Si les électeurs ont décidé d’infliger un revers au parti de Barack Obama, est-ce à lui avant tout que le message s’adresse? Faut-il y voir une sorte de plébiscite - ou plutôt de contre-plébiscite ? Incontestablement, quoique les « Midterm » soient traditionnellement difficiles pour le parti du président. C’est d’autant plus vrai ici que Barack Obama a incarné, cristallisé sur sa personne, beaucoup de passions politiques. Ainsi que beaucoup d’espoirs qui, à l’heure d’un bilan intervenu aussi rapidement, sont déçus. Car les Américains peuvent avoir le sentiment que les promesses de changement n’ont pas été tenues.

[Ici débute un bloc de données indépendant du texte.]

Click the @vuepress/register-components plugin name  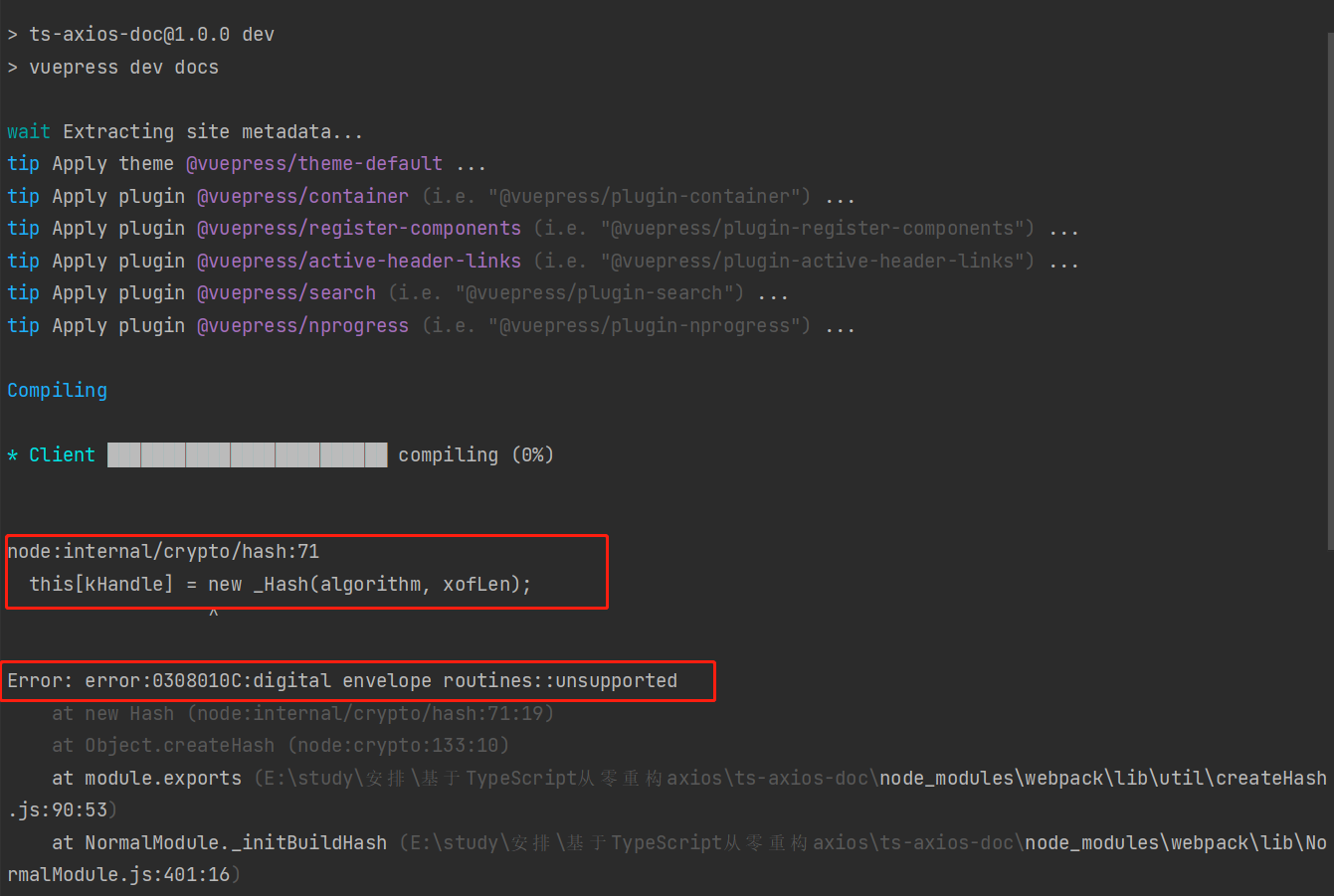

Le directeur de la revue Harper’s Magazine, John McArthur, énumère, et sans concession, toutes ces déceptions : la prison de Guantanamo qui n‘a pas été fermée comme le président s‘y était engagé ; la guerre « qui s‘intensifie en Afghanistan » alors que le candidat Obama avait courtisé le parti antiguerre ; la régulation financière, qui en fin de compte n’a pas touché « aux privilèges des banques » ; enfin une réforme de la santé insuffisante, sans option publique, qui aurait aussi pour effet de « faire cadeau aux compagnies d’assurance » de 30 millions de nouvelles polices privées.
Et puis il y a ce que vivent au quotidien des millions d’Américains : le chômage, le sous-emploi, et tous les maux qui s’y rattachent ; c’est sans doute de cela qu’ils font le plus grief à Obama. Il faut se rappeler que lors de la campagne des primaires en 2008, et singulièrement dans l’Ohio, poursuit John McArthur, il attaquait Hillary Clinton pour avoir soutenu l’Alena, l’accord de libre-échange nord-américain, « qui présageait la fuite des emplois au Mexique », puis par la suite en Chine. Or, les chômeurs de l’Ohio pourraient bien faire payer à Barack Obama le fait de n’avoir finalement pas touché à l’Alena.

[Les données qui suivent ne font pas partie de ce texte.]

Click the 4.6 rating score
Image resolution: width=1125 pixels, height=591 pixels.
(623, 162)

Jamais depuis Roosevelt...
La crise, qui avait éclaté avant qu’Obama n’arrive à la Maison Blanche, a par ailleurs joué un rôle décisif dans les contre-performances enregistrées ces derniers mois. C‘est ce que soulignent ceux qui soutiennent le président, comme cette électrice noire rencontrée à New York. « On voudrait que les choses aient déjà été faites hier. Les Américains sont trop impatients. Pensez à ce dont il a hérité : des problèmes majeurs, auxquels les autres présidents n’ont pas été confrontés. Depuis Roosevelt, on n’avait jamais été dans une telle situation ».
Face à cette volonté de sanctionner Barack Obama, les candidats de son parti ont parfois été tentés de prendre leurs distances : de se concentrer ostensiblement sur les enjeux locaux, voire de snober un président pourtant désireux de leur apporter un soutien. Car les républicains harcelaient ceux qui avaient voté au Congrès pour les deux lois-phares du début de mandat : la réforme du système de santé et le plan censé stimuler l’économie.
Les démocrates ont aussi tenté de remobiliser les minorités, mais aussi les femmes, l’ensemble de leurs électeurs traditionnels qui, selon tous les sondages, sont aujourd’hui tentés par l’abstention. Le candidat Andrew Cuomo au poste de gouverneur de l’Etat de New York a ainsi décrié dans ses meetings le programme de ses adversaires : « Ils sont contre le droit à l’avortement, même en cas de viol et d’inceste. Sur la question de l’immigration, ils veulent organiser un référendum pour autoriser le fichage ethnique et les arrestations en pleine rue de ceux qui sont soupçonnés d’être des sans-papiers ».
Mais ces efforts risquent bien d’être insuffisants pour enrayer la défaite annoncée.